Multiple hostile entities have failed to pierce your disguise.
I frowned. Perhaps choosing Rugar’s form to imitate hadn’t been the wisest choice. I certainly stood out more amongst the sea of smaller ratmen in the cavern, but it was too late to change my mind now.
Ignoring the sidelong looks I was attracting, I searched for the exit I needed. According to the instructions I memorized, it was the third tunnel over. Spotting it, I stomped towards it.
Halfway there, I paused.
There was a commotion on the opposite side of the cavern. A large group of ratmen—a mix of warriors and brutes—were shoving their way through the miners. In their midst was a savant. Not wanting to attract attention, I resumed walking, but out of the corner of my eye, I continued to observe the creature.
Physically, the savants were indistinguishable from one another, so there was a chance the creature I was looking at was the sector boss.
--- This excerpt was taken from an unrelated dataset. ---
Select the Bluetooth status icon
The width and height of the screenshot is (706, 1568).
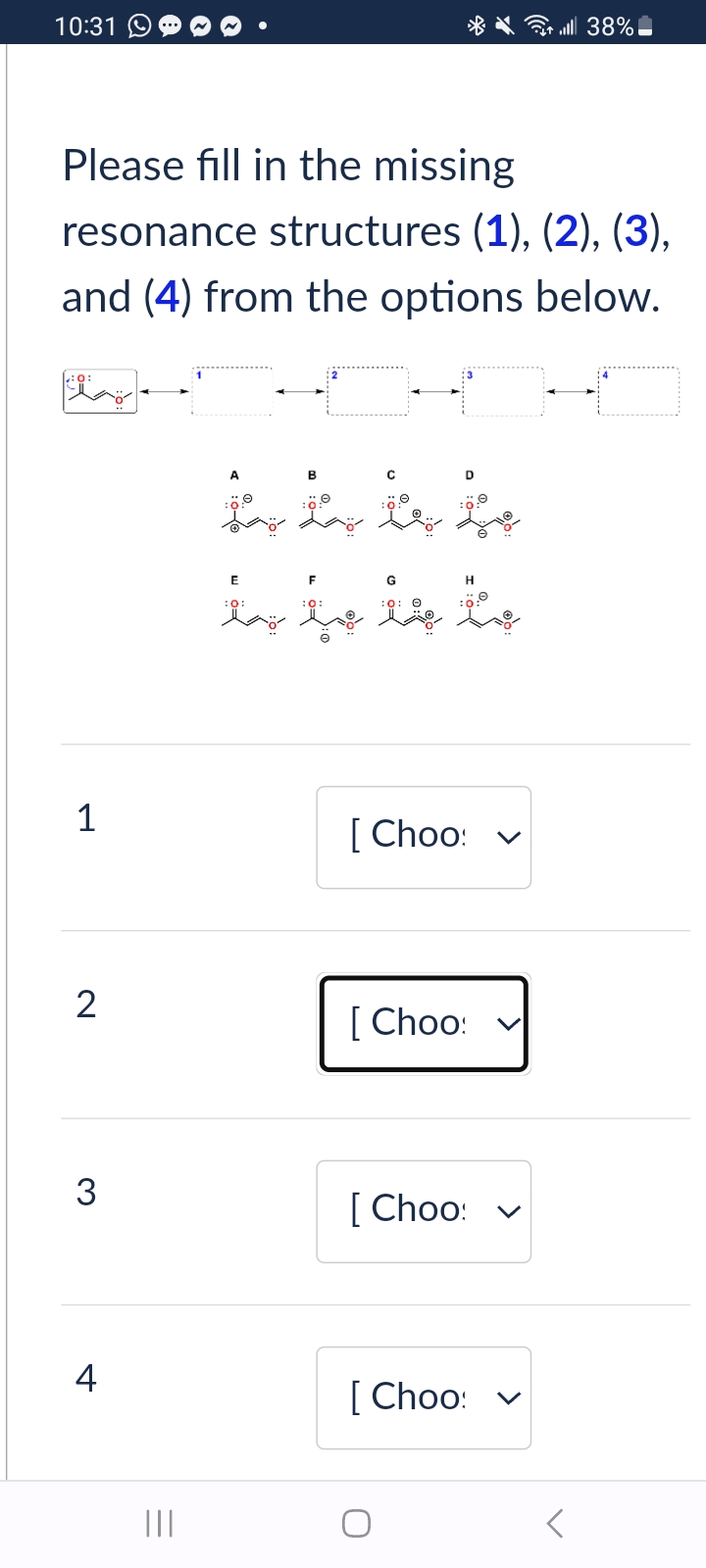tap(475, 25)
But I doubted it. Still, I reached out with my will and analyzed him.
The target is a level 138 savant sorcerer.
One of the lieutenants, then.
After a moment, I realized the savant and his escort were heading for the nest’s main entrance—the same tunnel where I’d slain the six guards.
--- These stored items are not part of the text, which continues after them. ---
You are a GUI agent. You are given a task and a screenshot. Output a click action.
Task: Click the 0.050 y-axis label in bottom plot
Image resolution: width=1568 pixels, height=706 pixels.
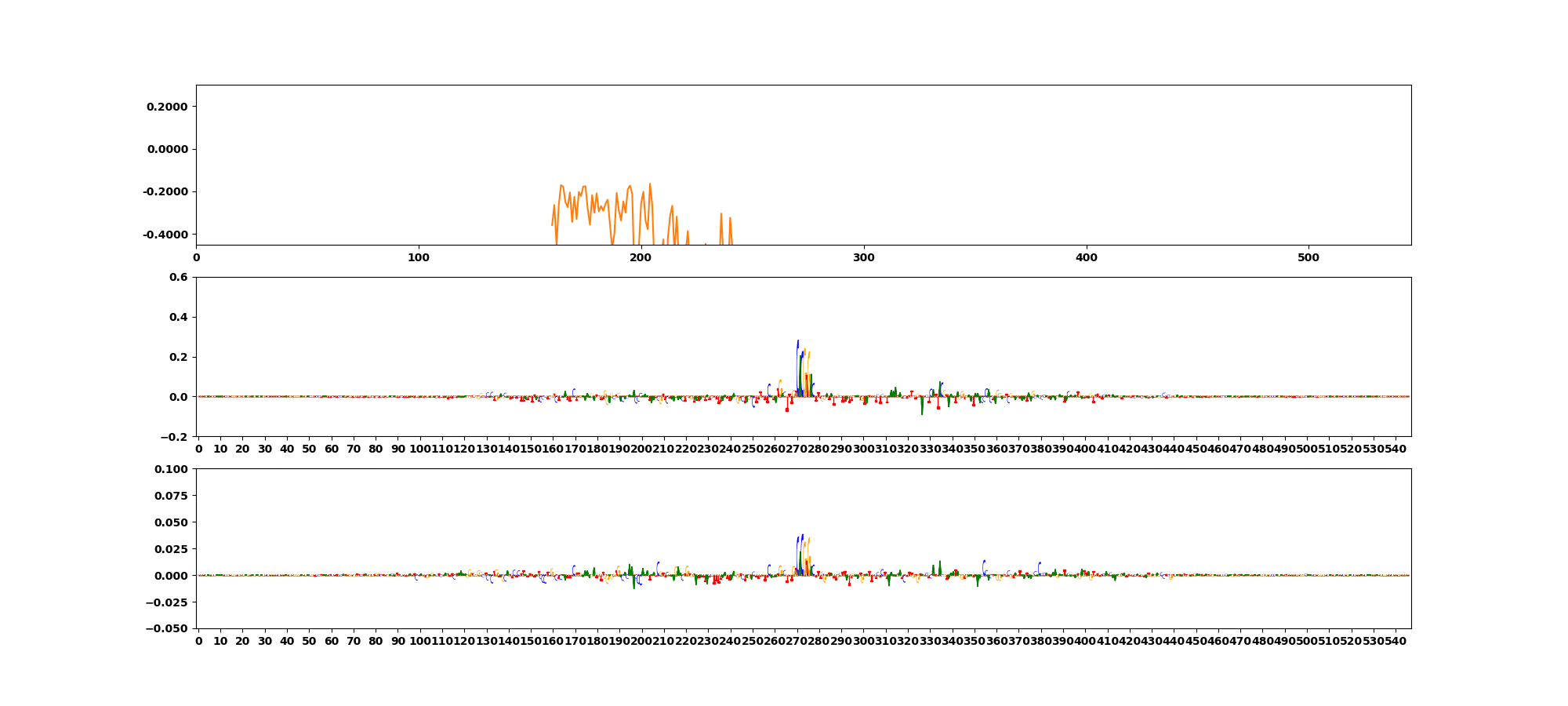pos(172,522)
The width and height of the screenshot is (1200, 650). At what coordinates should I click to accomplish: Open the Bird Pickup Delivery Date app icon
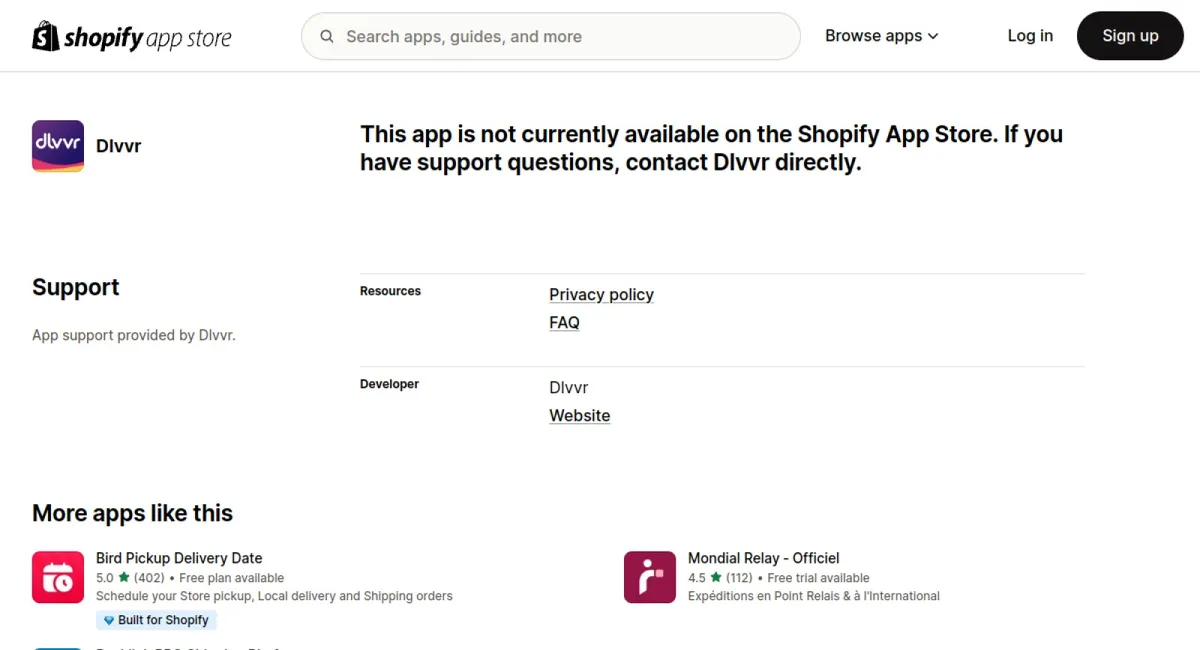point(58,577)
Well, that blows it, I thought. They know they have an intruder on the loose now. Time to hurry this up.
Increasing my pace, I ducked into the tunnel mouth leading to the sector boss’ chamber. Unlike the other passageway I’d just traversed, this one had no rooms or branches along its length, and I encountered no one despite the stir of activity in the rest of the nest.
This tunnel leads to one place only: the sector boss’s chambers.
The passageway was long, too, seeming to go on forever before terminating in a large cul-de-sac. The room in question was situated at the far end, and as its closed doors came into sight, I drew up short.
Six brutes were standing guard outside the chamber.
I felt a rush of excitement. Did that brutes’ presence mean the sector boss was inside? Spotting me, one of the guards called out. “What you want?”
Despite the brute’s belligerent tone, there was no undertone of suspicion in his voice, and I responded in kind. “I look for boss. He inside?”
The ratman shook his head. “He at portal readying troops.”
“Bosses found dead guards,” one of his companions added. “They think players around.”
Another hefted his weapon. “You be careful.”
Nodding wordlessly, I turned about and left. Well, this certainly complicates things.